**Stated problem**. Which lines of the records below contain the word "pixels"? Copy each of those lines in full.

**Source data**.
········

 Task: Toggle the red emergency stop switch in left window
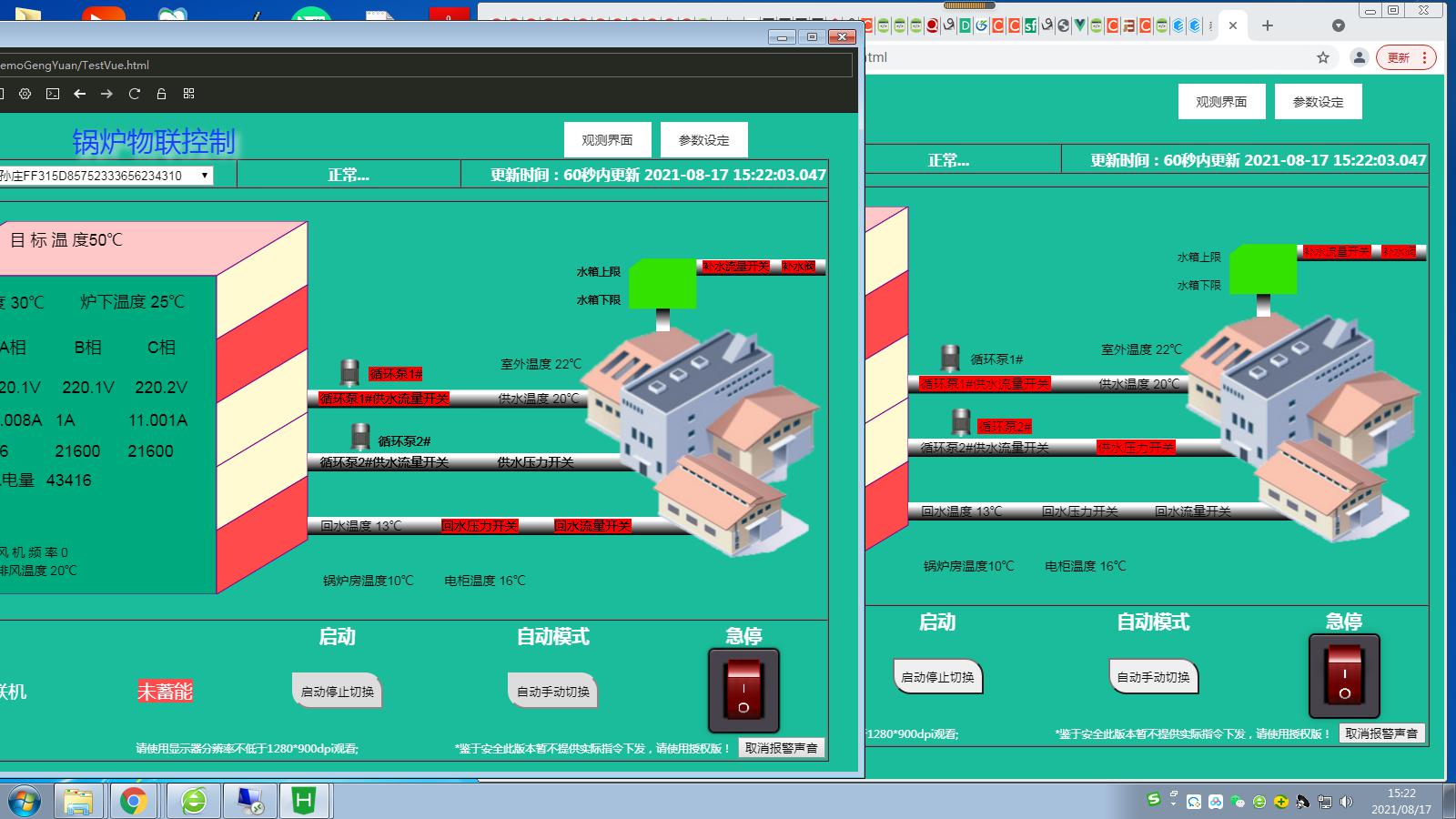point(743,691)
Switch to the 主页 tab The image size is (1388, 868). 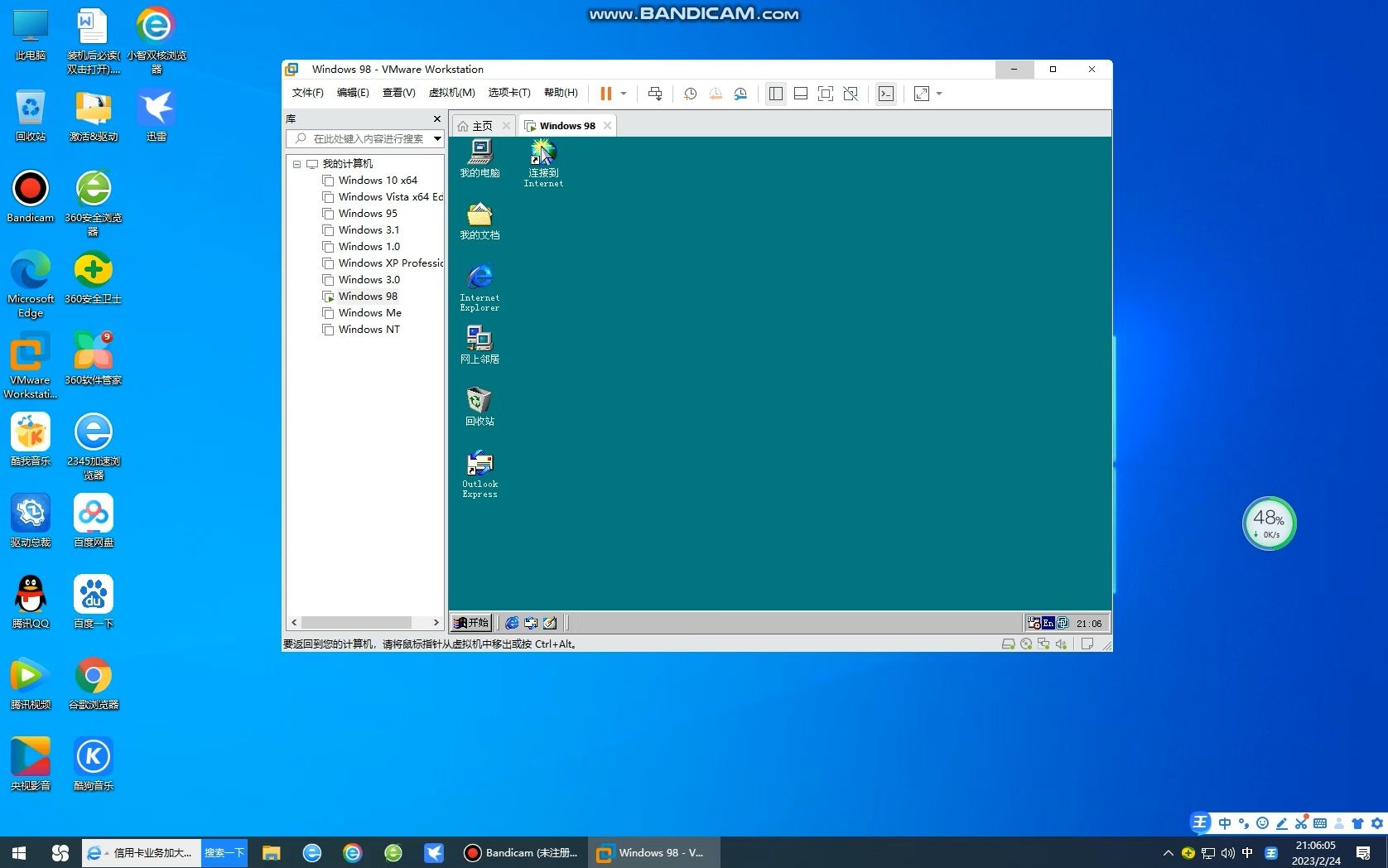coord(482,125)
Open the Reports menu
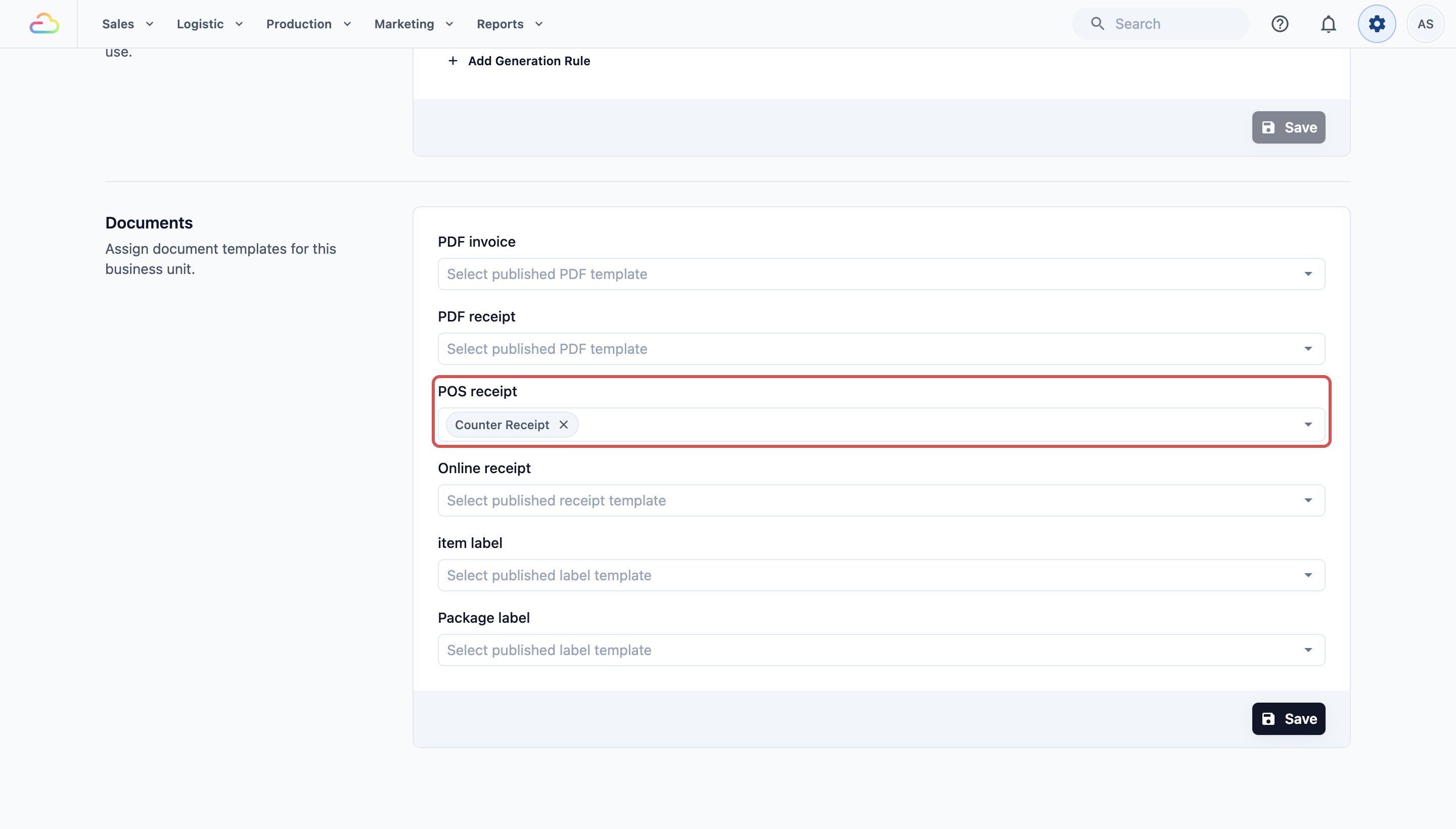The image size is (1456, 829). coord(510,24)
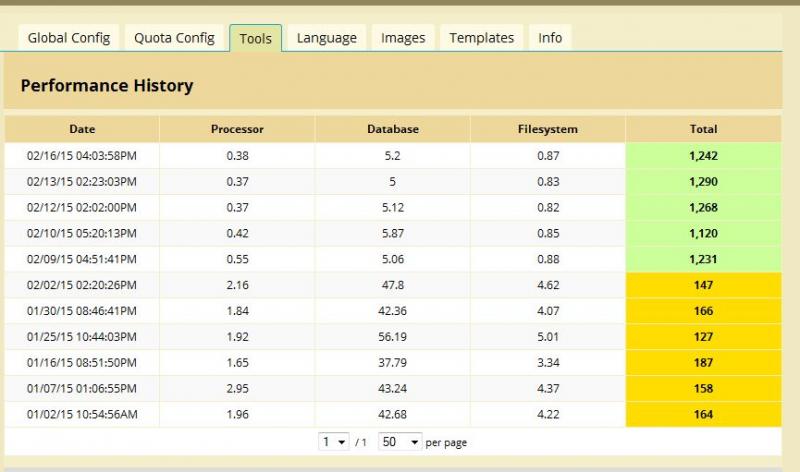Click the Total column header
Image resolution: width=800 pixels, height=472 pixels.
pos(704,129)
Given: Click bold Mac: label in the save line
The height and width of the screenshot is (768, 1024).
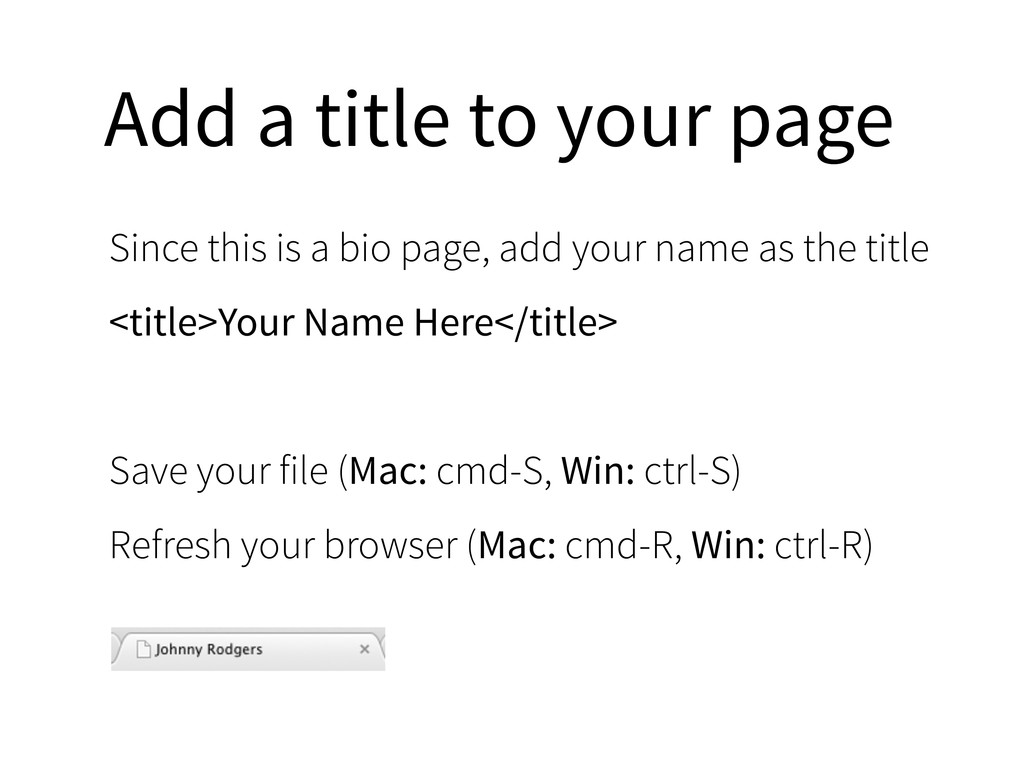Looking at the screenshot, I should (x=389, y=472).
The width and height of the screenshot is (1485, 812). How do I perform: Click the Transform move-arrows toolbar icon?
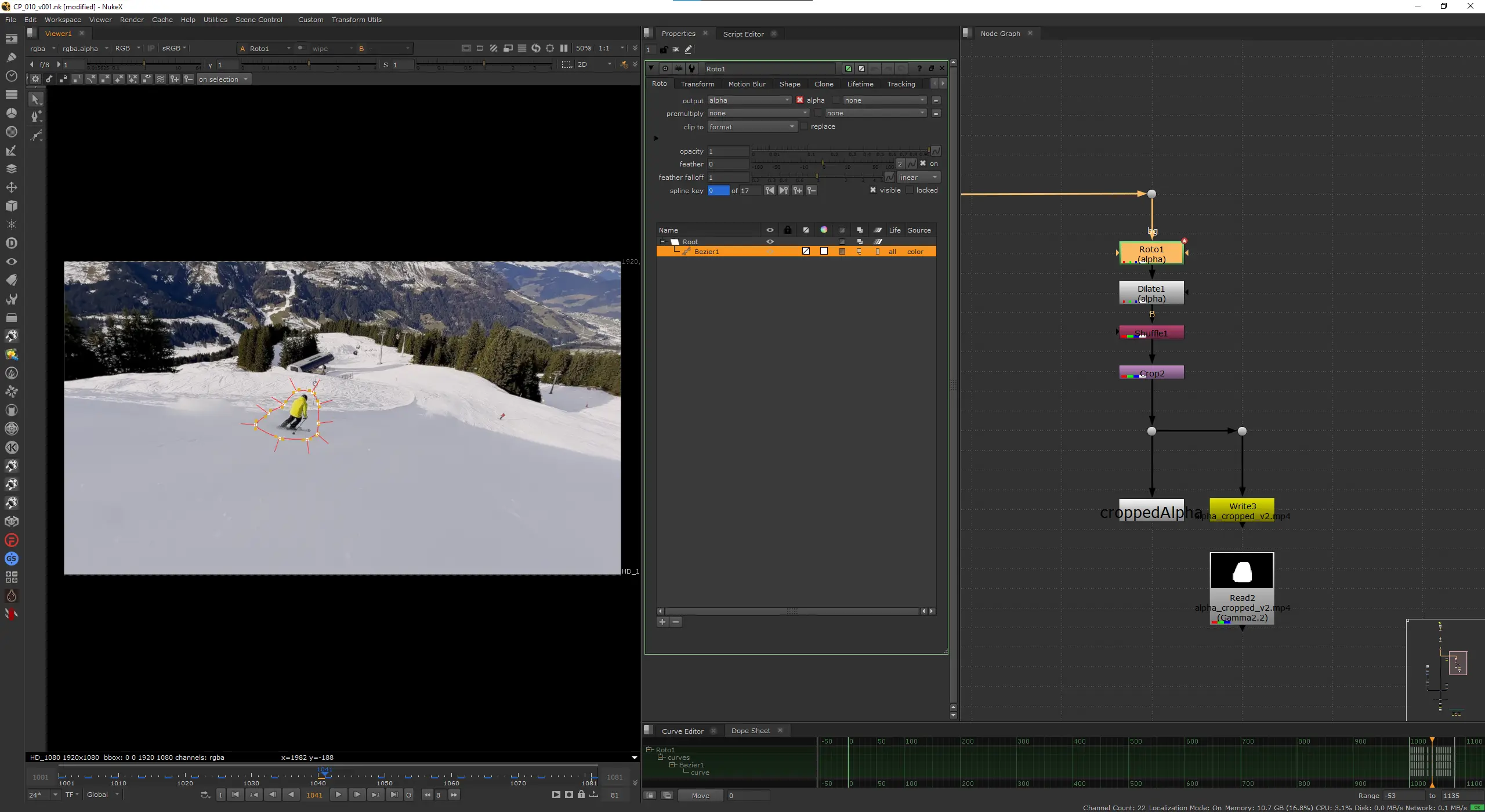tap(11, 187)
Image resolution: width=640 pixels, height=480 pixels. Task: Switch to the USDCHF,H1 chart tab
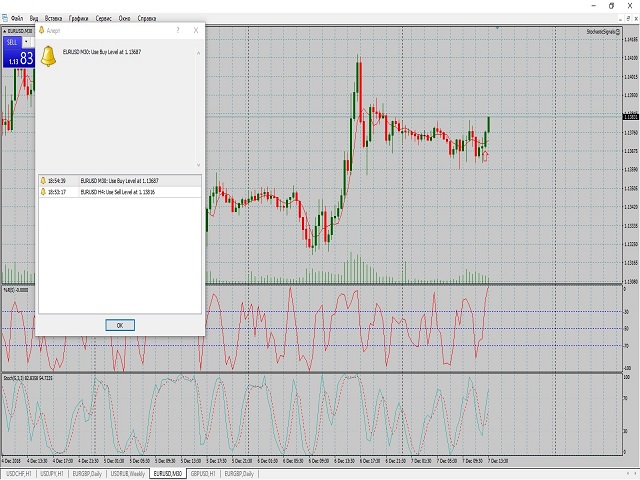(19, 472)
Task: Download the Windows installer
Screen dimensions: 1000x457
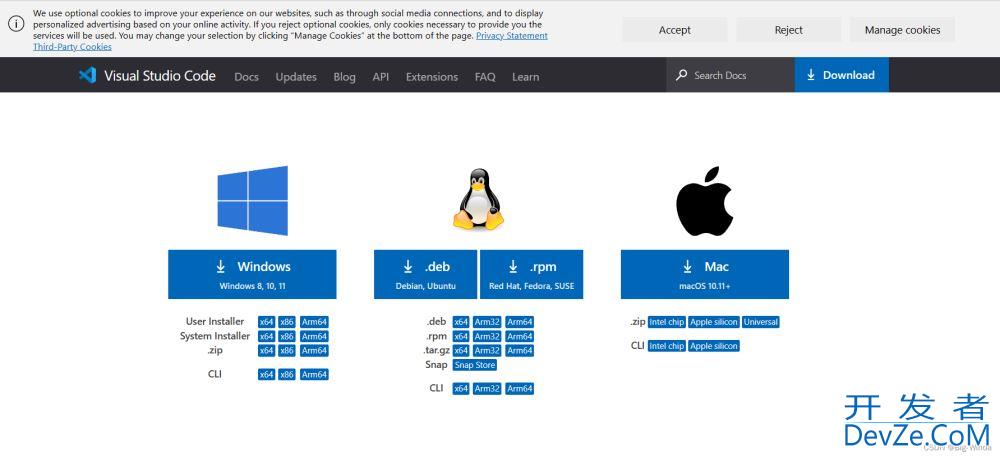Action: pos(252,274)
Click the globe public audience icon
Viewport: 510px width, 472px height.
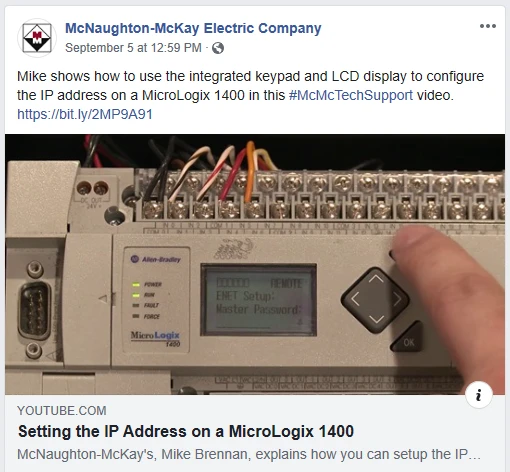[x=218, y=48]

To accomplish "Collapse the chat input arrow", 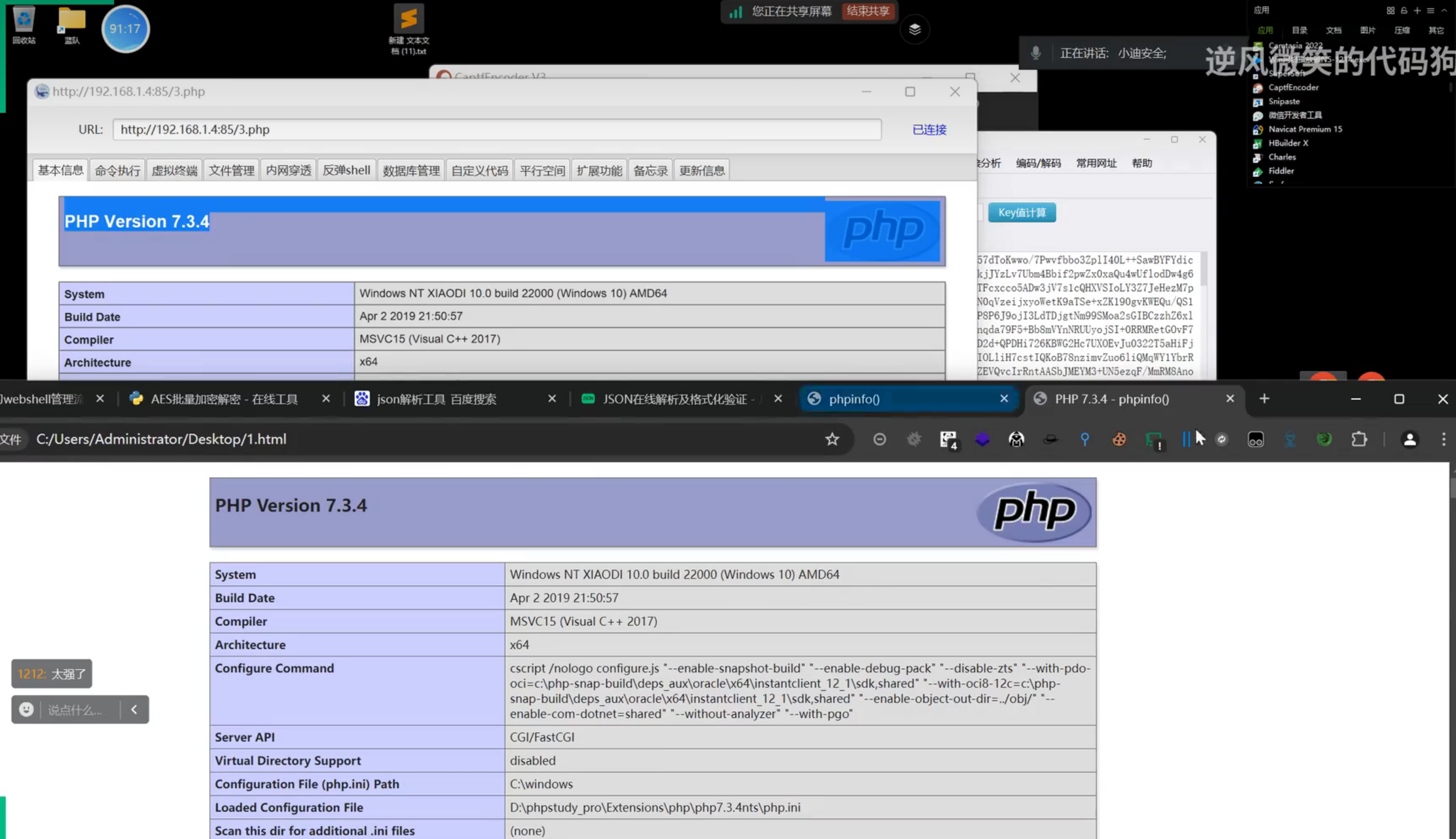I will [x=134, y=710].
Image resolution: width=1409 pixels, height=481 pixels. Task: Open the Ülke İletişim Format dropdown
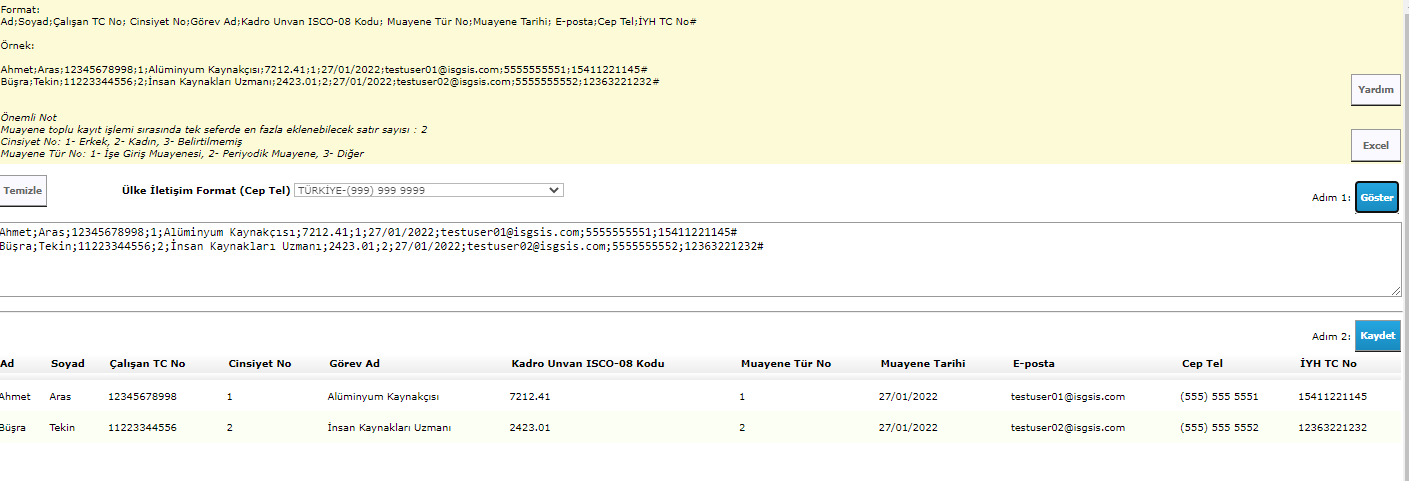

········

**Exercise answer**.
Image resolution: width=800 pixels, height=472 pixels.
Image resolution: width=640 pixels, height=480 pixels. Task: Switch to the USDCHF,H1 chart tab
Image resolution: width=1409 pixels, height=481 pixels. Task: Open the Ülke İletişim Format dropdown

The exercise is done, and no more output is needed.